戦後、我が国は日米同盟を前提に経済活動を行ってきました。
日本からアメリカがいなくなる。
あなたは想像できますか?
この記事では日米同盟が解消された場合を想定し、我が国からアメリカがいなくなることでどのような影響があるかを考えてみたいと思います。
そもそも日米同盟とはなんなのか?
目次
端的に言えば、日米同盟とはアメリカが我が国の軍事安全保障を担い、
我が国の領土に米軍を駐留させるといった二国間条約です。
これまで、米軍兵士の性犯罪や、米軍機の墜落事故などがあり赤い人達は「米軍は出て行け」と長いこと主張しています。
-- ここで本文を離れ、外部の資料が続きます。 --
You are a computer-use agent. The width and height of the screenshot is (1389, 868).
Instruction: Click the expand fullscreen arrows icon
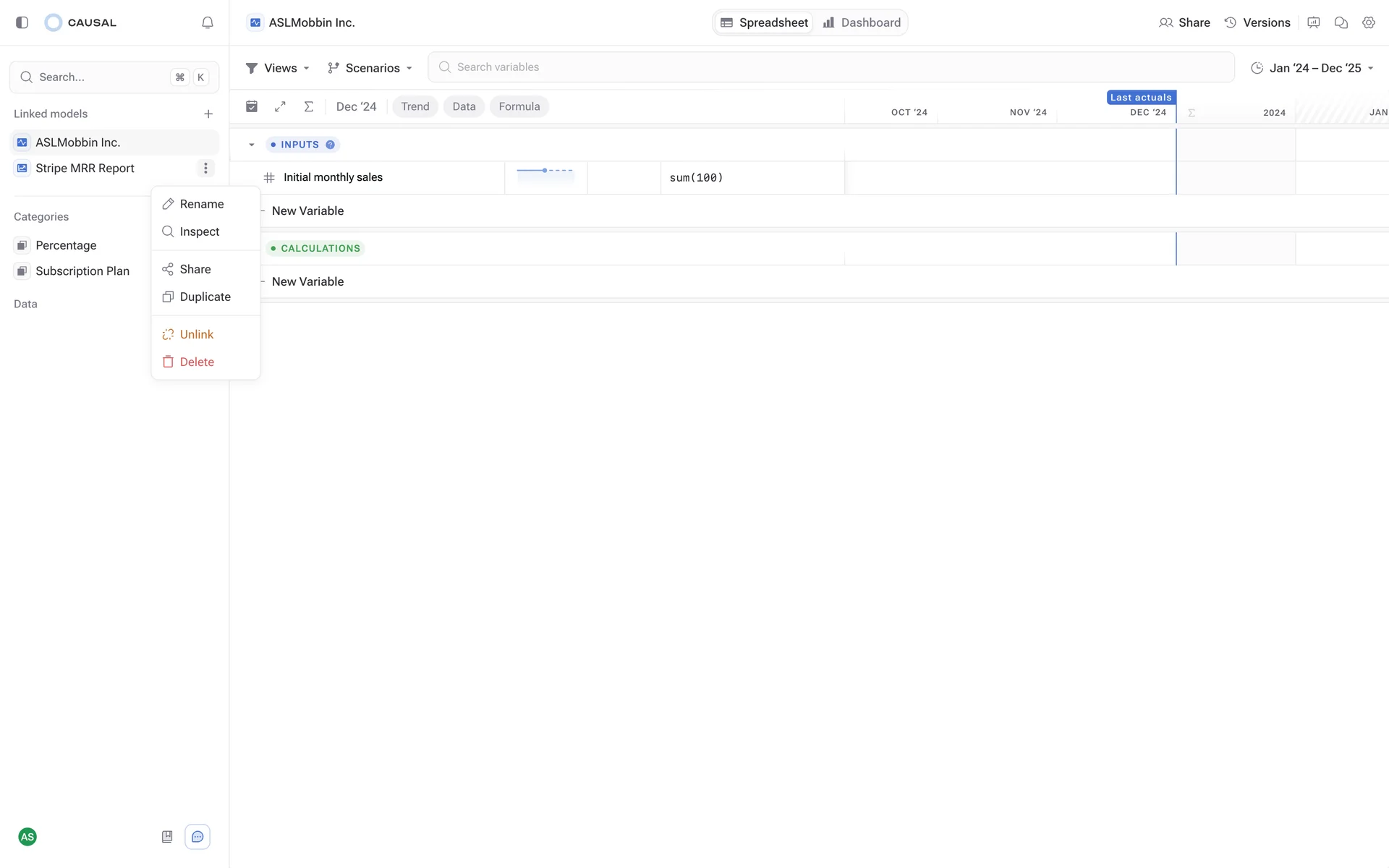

また、基本的には集団的自衛権は前提として存在しているものされています。
この日米同盟とは我が国の軍事安全保障政策をアメリカに「委ねる」といった側面が問題となります。
冷戦時代はアメリカとしても、ソ連の脅威があり我が国を共産化させるわけにはいかないとして、軍事安全保障をアメリカが担うから、日本は安全保障を考えず、経済活動に集中すれば良いとしたわけです。
日本のメリットとしては、本来軍事に携わるべき技術者が経済活動のみを考えてビジネスをすることが出来るため、また10年先を行くと言われている軍事技術がそのまま民間に反映されるために、急激な経済成長を遂げることが出来たのです。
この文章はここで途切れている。